The government is planning two new ''special free zones'' in the northeast as part of its push for the dramatic rise in exports that is needed to boost economic growth and jobs.
The export-oriented free zones will be exempt from local customs duties, taxes and labor laws and regulations. Authorities hope the zones will attract a variety of commercial and manufacturing enterprises to Egypt.
The government expects the private sector to take the lead in developing and operating the zones. They are unlikely to be run under the auspices of the General Authority for Investment, but will be built on a build-operate-transfer basis or some variation thereof.
Canada intends to accelerate talks with Latin America on forming a hemispheric trade zone. Prime Minister Jean Chretien, who led a trade mission to Latin America in December, said stronger ties with Brazil and other members of South America's four-nation Mercosur customs union are essential to seal creation of a Free Trade Area of the Americas.
Formal talks for the area are set to begin in Santiago, Chile, in April. Brazil is Canada's largest trading partner in Latin America, with two-way trade amounting to $1.75 billion in 1996, up from $1.68 billion in 1995 and $1.4 billion in 1994.
National tax authorities in Sweden, Norway, Finland and Denmark launched a concerted attack on what officials describe as multinational tax cheats.
Officials set up a special auditing unit to inspect the books of multinational companies operating in the region, and with subsidiaries registered in all four countries. The primary focus is on how these companies are repatriating profits.
A second area involves their interpretation of existing double-tax agreements. Phase one of the initiative covered 13 unnamed companies, seven of which are American, four British and two German-owned. It resulted in the issuing of tax bills totaling $160 million.
Phase two, which began this month, focuses on the books of another 17 companies.
The Ministry of Planning and Investment says its new rules would ease bureaucratic obstacles, improve regulatory consistency, and clarify details of taxation and the areas in which investment was encouraged.
The spokesman for the ministry, calling the investment decree promulgated late January a ''first step'' toward improving the country's investment environment, conceded it was aimed primarily at helping existing investors rather than attracting new ones.
''We have a saying in Vietnam, that when you use a bait, don't end up catching its shadow. We are trying to focus on those investors already in Vietnam,'' said Nguyen Nhac, deputy minister.
Of the $32 billion Vietnam has received in pledged investment since 1988, just $11.878 billion had been implemented by the end of last year.

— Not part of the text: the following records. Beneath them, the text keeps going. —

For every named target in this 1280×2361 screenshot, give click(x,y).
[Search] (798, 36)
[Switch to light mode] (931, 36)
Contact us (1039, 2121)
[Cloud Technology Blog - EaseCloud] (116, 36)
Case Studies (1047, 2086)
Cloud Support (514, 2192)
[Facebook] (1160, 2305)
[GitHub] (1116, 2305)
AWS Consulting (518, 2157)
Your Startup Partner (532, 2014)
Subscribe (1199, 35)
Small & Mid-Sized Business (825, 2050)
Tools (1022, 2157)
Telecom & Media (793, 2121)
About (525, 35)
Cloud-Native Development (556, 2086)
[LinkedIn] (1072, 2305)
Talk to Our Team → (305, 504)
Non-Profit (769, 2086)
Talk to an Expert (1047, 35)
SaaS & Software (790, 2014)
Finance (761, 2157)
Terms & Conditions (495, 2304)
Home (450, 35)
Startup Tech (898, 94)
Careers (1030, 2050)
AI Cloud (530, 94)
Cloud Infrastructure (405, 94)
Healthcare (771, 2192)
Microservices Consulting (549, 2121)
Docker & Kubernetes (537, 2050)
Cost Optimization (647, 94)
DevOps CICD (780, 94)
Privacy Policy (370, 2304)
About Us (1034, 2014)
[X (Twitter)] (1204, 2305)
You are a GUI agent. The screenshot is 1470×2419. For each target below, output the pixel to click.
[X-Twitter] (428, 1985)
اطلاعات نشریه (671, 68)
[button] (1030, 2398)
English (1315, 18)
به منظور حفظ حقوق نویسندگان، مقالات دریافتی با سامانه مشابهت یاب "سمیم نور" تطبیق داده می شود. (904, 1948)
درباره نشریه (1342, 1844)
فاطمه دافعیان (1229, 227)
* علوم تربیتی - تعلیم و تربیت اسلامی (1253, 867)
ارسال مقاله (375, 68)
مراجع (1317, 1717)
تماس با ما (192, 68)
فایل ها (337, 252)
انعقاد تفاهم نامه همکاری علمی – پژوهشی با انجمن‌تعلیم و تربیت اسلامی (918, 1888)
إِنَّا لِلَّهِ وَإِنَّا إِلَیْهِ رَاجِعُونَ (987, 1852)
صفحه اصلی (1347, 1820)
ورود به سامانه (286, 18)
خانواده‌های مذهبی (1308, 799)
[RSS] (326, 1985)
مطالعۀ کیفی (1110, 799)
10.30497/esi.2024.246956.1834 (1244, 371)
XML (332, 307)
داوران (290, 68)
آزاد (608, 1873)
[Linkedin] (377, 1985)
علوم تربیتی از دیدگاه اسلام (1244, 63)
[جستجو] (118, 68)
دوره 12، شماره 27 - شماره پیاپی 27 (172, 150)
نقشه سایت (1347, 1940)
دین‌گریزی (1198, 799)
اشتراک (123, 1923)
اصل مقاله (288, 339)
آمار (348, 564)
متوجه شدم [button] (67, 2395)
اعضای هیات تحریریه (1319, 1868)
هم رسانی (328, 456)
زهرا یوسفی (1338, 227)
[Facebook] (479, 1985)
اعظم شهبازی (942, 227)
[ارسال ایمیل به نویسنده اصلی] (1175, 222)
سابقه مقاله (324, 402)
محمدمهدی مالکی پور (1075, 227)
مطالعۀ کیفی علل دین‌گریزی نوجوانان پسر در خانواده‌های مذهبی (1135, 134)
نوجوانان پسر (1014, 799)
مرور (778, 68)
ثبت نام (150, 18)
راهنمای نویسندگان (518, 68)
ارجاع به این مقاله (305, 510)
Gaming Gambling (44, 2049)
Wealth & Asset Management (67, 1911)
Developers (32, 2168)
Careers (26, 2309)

The Senate approved a bill strengthening surveillance of the shaky banking sector by, among other things, making international audits compulsory.
The measure now needs to be reconciled with a version passed by the lower house of parliament late last year. There also was more tinkering with the tax system, as the government continued to emphasize indirect over direct taxation.
Among the major changes, the highest income tax rate - of 60 percent, for earners pulling in more than 2.5 million lei ($300) monthly - was slashed to 45 percent.
Hopes for economic recovery are pinned on a new government that is expected to take office in August.
While the outcome of May's presidential election is uncertain, the market-oriented Partido Social Cristiano will continue to dominate Congress. Most foreign firms will be inclined to defer investments in the country, at least until the new administration's economic policies become clear.
Nonetheless, 1998 should yield investment opportunities in several industries, including telecommunications, mining, energy and infrastructure.
The special national assembly, currently writing a new constitution, is expected to provide greater guarantees for private participation in the economy, but the rules of the game will remain murky while corruption in the public sector and judiciary prevails.
President Nelson Mandela said South Africa will continue to privatize some state assets and eliminate remaining foreign-exchange controls, which currently affect residents but not foreign investors.
He underlined the need to cut the state's labor force, warning that the proceeds of privatization cannot be used to fund salaries and other consumption expenditures.
Congress of South African Trade Unions leader Sam Shilowa promised that his federation, the most powerful labor body in the country, would not automatically fight Mr. Mandela's plans.